Hélas pour ces voyageurs des océans, si leurs espoirs de contact ne furent pas déçus, si leurs ingénieux navires leur permirent d’aborder des peuples toujours plus nombreux, sur le plan de l’humanité, leurs rencontres furent assez sommaires. Certes, comme les récits de voyage en témoignent, ils furent confrontés au cours de leurs explorations à une telle diversité de groupes humains qu’à l’instar de Colomb ou de Vespucci, les visiteurs européens ne manquèrent pas de s’émerveiller devant l’ampleur de leur découverte. Mais dans cette multiplicité confuse et houleuse de visages, de statures et d’allures, ils ne reconnurent en fait que deux types humains : des barbares et des sauvages.
Ces hommes, à coup sûr, étaient de vieilles connaissances pour les Occidentaux – on ne compte pas les récits, traités, essais ou études qui mentionnent leur présence tout au long de leur histoire –, mais on aurait tort de croire, qu’après tant de voyages menés autour du monde, ils soient enfin parvenus à faire venir dans la pleine clarté du concept ce que le regard, pourtant, accueillait déjà comme une évidence : barbares et sauvages, pour eux-mêmes ou entre eux, ne furent jamais faciles à définir, ni même véritablement l’objet d’une réflexion précise.
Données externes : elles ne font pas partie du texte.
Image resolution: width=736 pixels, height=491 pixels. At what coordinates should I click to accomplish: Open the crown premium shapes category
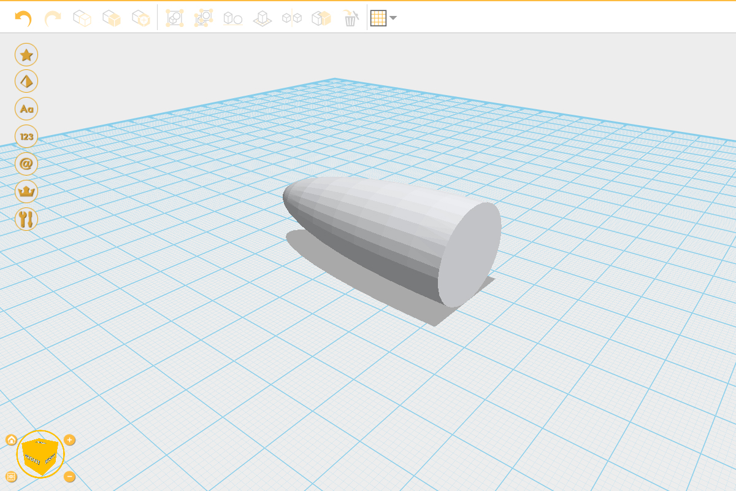click(26, 191)
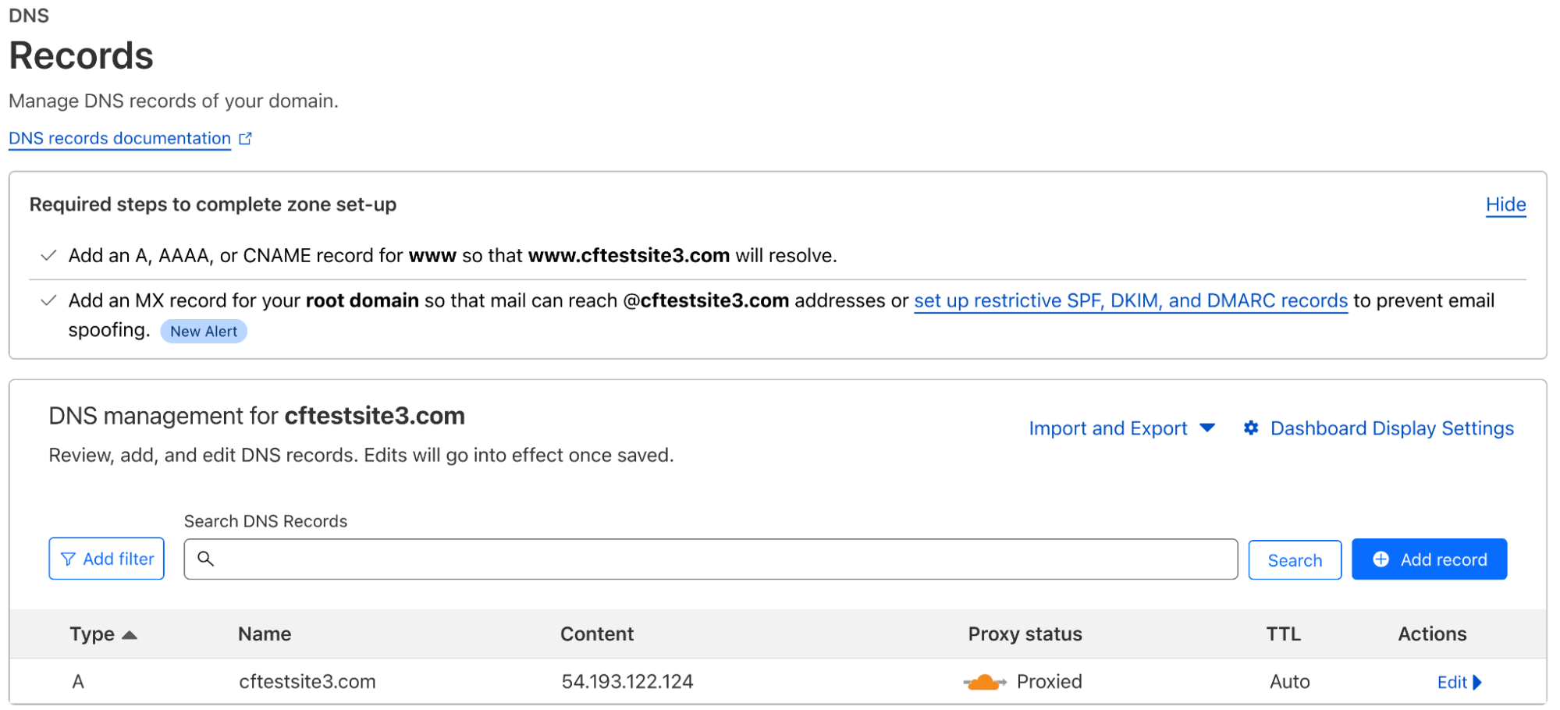Screen dimensions: 1560x710
Task: Click the Search button
Action: (1294, 559)
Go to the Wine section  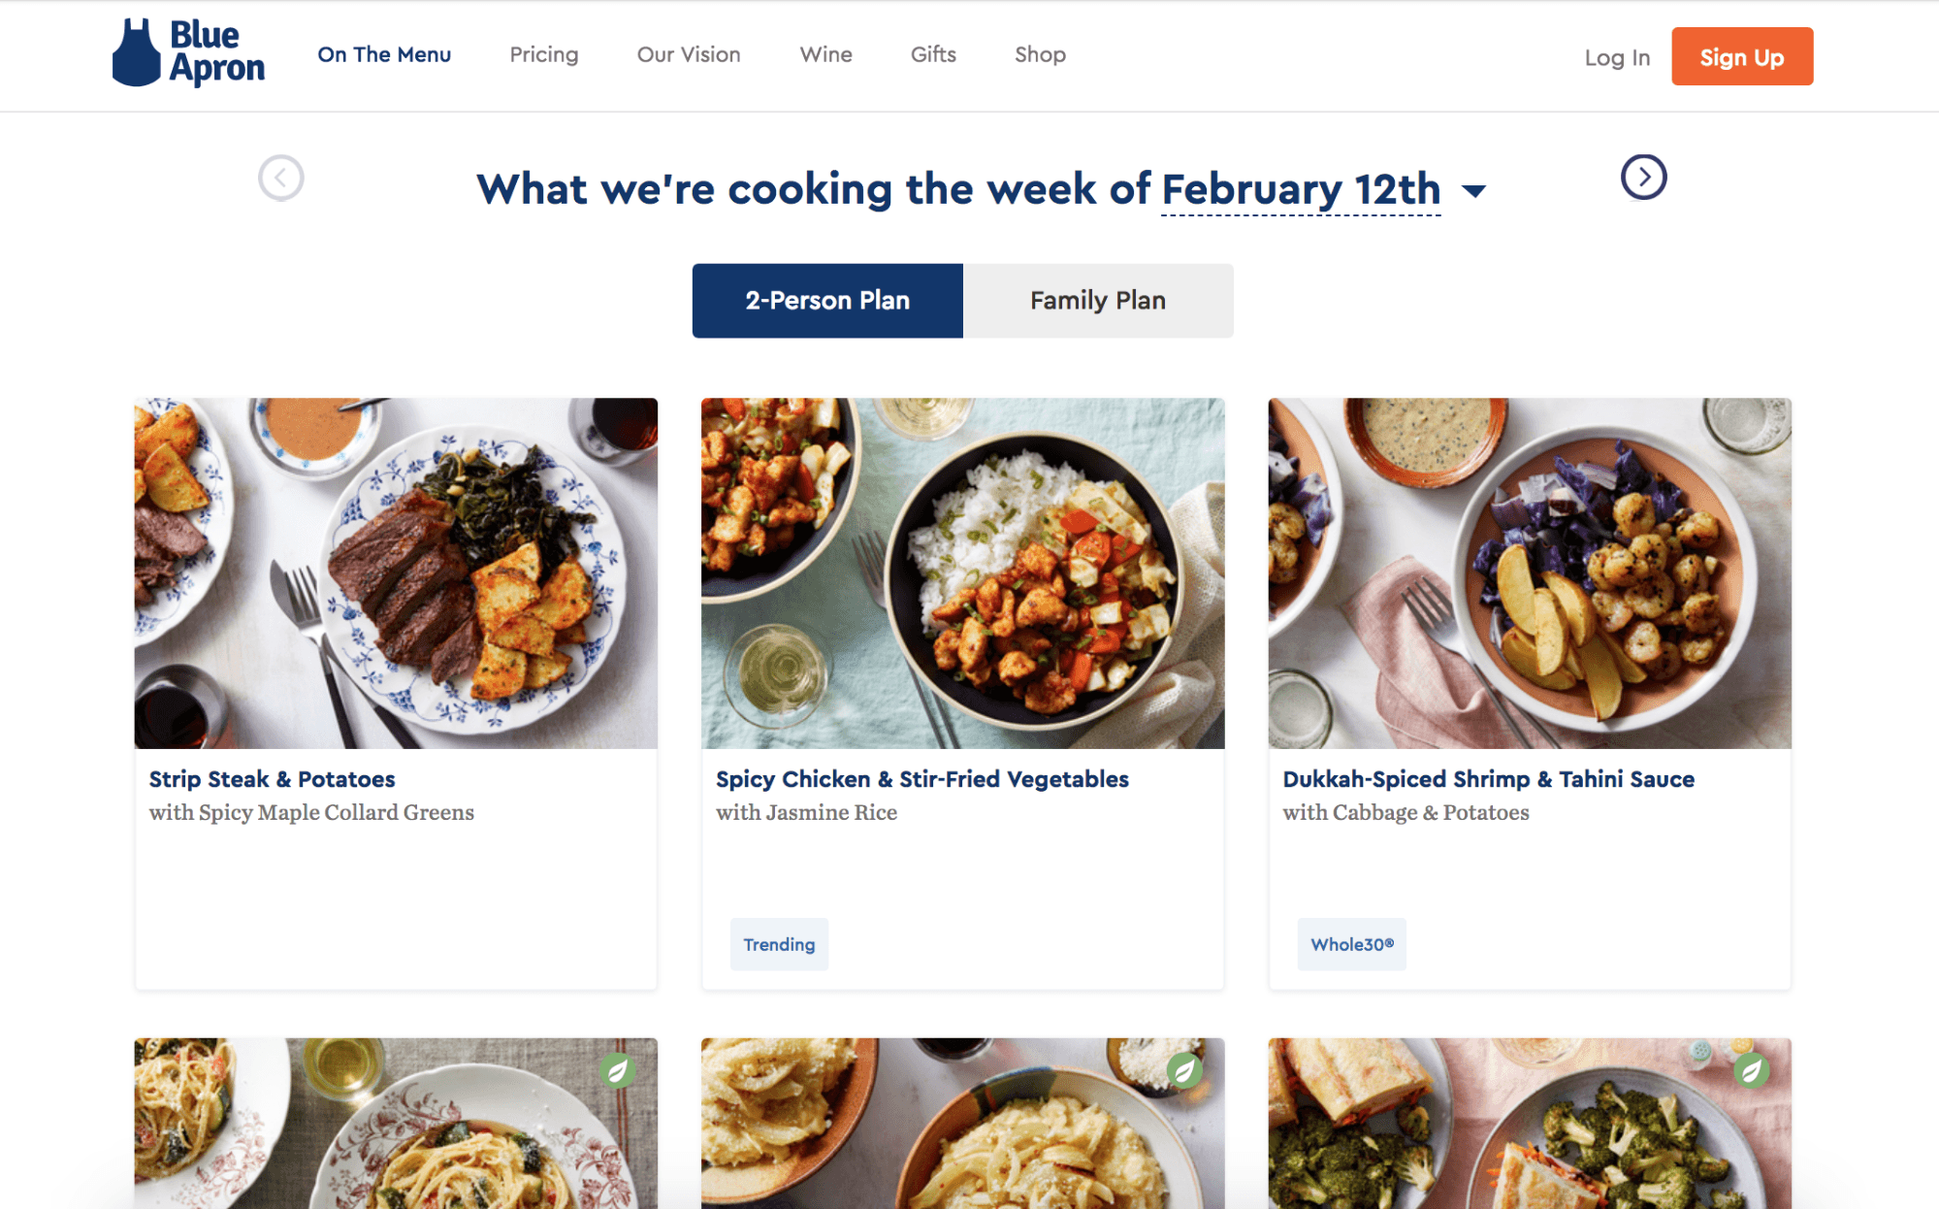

Les différents profils du Barbare étaient néanmoins fixés depuis fort longtemps puisque, comme on le sait, les Grecs distinguaient déjà parmi eux, et non pas uniquement parmi les étrangers les plus distants, ceux dont les paroles, en raison de leur accent, ne sonnaient pas tout à fait comme les autres. La barbarie saisie dans le corps sonore du langage signalait l’expérience d’une latitude perçue au cœur même de l’identité, un intervalle si important qu’il produisait en quelque sorte du bruit dans la communication : le nom barbare, rappelons-le, est une onomatopée, la répétition et le renvoi ironique de ce que les Grecs pouvaient entendre d’autres grecs quand ils parlaient pourtant la même langue. L’Antiquité approfondira encore cette perception, non seulement en désignant toujours plus de peuples comme étant barbares mais en élargissant également la barbarie à bien d’autres dimensions que celle du langage : que ce soit l’aspect des corps, la manière de faire la guerre, etc. Si bien qu’il finit par y avoir, et dès cette époque, des hommes plus barbares que les autres, des hommes qui étaient donc d’une si éblouissante barbarie que même leur nom propre – celui qu’ils se donnaient, celui qu’on leur prêtait – n’avait plus qu’à s’effacer lui aussi devant celui, beaucoup plus commun, de barbares.
D’une sensibilité à quelques traits rustiques parmi les siens, de cette façon d’envisager les peuples toujours sous le même profil, jusqu’à la perception d’une pleine barbarie chez nombre d’entre eux, s’est égrenée toute une histoire qu’on aurait peine à ressaisir sous les auspices d’un simple passage de l’adjectif au substantif, du particulier au général : du barbare aux barbares, des barbares à la barbarie, c’est une histoire de tact et de contact qui se joue ainsi entre les peuples, une histoire d’égards.